Find the line containing "You are a computer-use agent. The image size is (577, 620).". Reproduce it and every line after it up to the end of the records, exactly as written.

INPUT FOR THIS TASK START

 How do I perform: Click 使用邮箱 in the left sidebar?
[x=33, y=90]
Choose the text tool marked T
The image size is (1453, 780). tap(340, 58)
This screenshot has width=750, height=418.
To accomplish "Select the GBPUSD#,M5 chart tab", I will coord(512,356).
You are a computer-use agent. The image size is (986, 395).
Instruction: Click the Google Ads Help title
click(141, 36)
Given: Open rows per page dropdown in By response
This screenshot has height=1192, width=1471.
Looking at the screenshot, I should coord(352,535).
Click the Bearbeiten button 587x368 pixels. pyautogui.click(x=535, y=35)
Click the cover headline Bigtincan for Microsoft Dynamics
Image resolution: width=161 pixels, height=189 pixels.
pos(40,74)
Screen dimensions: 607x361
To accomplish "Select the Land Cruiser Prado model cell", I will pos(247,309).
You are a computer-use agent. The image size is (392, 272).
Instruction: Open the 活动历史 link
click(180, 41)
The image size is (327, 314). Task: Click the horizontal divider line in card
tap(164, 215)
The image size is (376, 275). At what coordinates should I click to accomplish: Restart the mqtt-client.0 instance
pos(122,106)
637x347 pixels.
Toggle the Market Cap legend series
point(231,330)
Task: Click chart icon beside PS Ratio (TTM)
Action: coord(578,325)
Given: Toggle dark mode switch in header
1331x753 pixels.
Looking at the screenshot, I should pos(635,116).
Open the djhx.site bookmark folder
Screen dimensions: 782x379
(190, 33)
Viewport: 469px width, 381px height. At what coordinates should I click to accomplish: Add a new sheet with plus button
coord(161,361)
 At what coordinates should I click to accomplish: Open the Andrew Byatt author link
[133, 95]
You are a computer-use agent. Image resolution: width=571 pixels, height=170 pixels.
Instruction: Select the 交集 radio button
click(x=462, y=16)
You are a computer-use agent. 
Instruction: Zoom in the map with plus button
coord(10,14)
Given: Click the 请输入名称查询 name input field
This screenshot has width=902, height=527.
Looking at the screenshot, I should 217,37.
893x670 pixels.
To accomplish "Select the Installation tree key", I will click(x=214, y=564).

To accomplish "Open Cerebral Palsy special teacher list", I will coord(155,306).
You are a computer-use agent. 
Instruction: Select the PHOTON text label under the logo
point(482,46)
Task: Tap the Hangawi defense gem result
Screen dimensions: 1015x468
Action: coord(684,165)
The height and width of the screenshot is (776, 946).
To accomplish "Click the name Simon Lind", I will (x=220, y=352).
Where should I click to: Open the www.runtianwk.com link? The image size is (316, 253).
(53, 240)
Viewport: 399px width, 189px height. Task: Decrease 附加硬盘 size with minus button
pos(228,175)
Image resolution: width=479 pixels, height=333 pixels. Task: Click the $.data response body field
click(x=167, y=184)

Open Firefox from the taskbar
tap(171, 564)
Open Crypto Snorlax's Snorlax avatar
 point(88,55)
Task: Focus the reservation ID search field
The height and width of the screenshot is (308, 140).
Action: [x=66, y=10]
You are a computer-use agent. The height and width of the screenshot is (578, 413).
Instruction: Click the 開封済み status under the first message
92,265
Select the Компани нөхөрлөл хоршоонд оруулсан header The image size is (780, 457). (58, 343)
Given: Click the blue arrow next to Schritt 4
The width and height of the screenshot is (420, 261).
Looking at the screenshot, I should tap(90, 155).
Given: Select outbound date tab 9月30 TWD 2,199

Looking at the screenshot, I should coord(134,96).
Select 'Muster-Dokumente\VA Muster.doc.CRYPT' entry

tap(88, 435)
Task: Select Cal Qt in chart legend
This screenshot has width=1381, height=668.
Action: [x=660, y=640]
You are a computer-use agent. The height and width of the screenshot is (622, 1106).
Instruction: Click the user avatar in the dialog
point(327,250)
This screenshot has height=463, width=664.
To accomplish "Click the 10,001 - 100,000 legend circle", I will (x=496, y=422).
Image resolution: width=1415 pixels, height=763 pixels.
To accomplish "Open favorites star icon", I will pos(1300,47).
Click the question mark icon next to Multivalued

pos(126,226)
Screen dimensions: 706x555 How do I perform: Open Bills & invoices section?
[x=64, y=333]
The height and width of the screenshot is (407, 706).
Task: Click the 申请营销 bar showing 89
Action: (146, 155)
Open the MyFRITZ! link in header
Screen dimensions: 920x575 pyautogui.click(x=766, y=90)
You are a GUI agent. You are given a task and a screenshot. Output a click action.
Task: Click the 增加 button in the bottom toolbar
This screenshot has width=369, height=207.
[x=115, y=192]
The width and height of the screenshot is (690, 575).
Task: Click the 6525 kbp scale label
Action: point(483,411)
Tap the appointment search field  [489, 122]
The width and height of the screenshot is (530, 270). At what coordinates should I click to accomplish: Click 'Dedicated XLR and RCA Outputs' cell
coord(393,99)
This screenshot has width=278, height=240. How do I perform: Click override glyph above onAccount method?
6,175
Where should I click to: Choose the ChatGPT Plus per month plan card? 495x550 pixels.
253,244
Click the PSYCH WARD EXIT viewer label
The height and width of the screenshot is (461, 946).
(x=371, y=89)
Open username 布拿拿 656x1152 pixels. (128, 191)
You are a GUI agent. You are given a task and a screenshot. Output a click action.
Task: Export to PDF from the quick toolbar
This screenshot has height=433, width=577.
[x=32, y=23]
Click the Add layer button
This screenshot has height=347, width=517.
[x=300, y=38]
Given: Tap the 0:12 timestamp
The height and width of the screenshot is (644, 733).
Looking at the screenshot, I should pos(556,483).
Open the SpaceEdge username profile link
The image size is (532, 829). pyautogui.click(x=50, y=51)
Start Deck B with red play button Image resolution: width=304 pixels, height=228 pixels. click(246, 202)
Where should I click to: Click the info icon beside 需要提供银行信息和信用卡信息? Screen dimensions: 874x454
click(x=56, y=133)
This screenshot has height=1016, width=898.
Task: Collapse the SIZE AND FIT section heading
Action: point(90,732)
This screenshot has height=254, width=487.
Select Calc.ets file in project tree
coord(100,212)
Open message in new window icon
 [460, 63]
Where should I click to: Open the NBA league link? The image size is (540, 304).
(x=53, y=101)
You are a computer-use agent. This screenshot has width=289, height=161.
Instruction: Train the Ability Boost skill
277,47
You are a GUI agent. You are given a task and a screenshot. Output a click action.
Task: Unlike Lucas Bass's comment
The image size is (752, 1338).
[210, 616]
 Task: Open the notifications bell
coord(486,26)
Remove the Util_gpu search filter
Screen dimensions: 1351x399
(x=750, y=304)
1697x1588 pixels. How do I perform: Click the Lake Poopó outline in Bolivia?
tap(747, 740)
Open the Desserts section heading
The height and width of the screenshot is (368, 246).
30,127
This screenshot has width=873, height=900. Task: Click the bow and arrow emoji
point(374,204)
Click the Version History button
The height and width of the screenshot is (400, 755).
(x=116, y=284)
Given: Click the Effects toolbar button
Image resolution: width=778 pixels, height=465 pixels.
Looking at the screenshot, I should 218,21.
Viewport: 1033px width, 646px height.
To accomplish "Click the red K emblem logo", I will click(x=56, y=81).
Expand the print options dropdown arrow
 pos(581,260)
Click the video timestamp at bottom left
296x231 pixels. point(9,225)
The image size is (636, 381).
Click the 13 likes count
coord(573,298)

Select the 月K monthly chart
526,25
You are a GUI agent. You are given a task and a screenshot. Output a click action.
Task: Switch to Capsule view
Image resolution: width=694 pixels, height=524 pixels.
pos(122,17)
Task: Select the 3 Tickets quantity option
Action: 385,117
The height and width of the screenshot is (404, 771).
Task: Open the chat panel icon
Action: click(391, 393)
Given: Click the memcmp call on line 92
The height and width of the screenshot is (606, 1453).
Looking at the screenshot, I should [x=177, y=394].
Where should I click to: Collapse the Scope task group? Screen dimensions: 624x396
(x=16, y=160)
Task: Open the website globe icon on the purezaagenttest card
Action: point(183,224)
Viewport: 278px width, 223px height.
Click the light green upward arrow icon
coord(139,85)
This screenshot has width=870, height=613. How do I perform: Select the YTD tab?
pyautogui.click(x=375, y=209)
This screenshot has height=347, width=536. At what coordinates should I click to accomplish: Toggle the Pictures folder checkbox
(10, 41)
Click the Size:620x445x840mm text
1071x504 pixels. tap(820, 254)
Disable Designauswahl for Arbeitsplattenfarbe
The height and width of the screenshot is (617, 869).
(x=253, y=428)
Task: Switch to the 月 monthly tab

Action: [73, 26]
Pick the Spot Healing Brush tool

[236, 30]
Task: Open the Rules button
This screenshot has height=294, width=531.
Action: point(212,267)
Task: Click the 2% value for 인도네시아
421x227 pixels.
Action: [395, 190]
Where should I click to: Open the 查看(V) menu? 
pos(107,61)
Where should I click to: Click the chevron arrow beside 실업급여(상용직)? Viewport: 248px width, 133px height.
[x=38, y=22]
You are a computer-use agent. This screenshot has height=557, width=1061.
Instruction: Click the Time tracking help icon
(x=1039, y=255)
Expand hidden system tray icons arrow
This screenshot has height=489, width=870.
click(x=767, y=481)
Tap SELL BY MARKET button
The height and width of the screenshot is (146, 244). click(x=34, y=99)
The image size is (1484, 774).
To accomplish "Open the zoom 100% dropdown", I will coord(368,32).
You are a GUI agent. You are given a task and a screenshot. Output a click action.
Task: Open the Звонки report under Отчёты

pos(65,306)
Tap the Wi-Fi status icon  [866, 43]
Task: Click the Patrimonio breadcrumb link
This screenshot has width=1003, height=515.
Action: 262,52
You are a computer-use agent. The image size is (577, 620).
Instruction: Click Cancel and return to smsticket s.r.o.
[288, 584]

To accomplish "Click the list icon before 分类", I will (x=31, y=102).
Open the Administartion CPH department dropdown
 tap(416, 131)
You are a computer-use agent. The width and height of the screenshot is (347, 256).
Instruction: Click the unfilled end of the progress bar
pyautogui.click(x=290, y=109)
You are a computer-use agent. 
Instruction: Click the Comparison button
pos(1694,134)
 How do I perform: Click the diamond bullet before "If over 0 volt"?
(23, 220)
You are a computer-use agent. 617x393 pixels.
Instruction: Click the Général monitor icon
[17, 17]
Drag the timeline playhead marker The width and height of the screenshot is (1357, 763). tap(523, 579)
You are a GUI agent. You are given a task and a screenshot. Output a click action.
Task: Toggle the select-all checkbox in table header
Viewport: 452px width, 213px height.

INPUT FOR THIS TASK END

RESPONSE TO THE EXERCISE:
You are a computer-use agent. The image size is (577, 620).
Instruction: Click Cancel and return to smsticket s.r.o.
[288, 584]

To accomplish "Click the list icon before 分类", I will (x=31, y=102).
Open the Administartion CPH department dropdown
 tap(416, 131)
You are a computer-use agent. The width and height of the screenshot is (347, 256).
Instruction: Click the unfilled end of the progress bar
pyautogui.click(x=290, y=109)
You are a computer-use agent. 
Instruction: Click the Comparison button
pos(1694,134)
 How do I perform: Click the diamond bullet before "If over 0 volt"?
(23, 220)
You are a computer-use agent. 617x393 pixels.
Instruction: Click the Général monitor icon
[17, 17]
Drag the timeline playhead marker The width and height of the screenshot is (1357, 763). tap(523, 579)
You are a GUI agent. You are given a task and a screenshot. Output a click action.
Task: Toggle the select-all checkbox in table header
Viewport: 452px width, 213px height.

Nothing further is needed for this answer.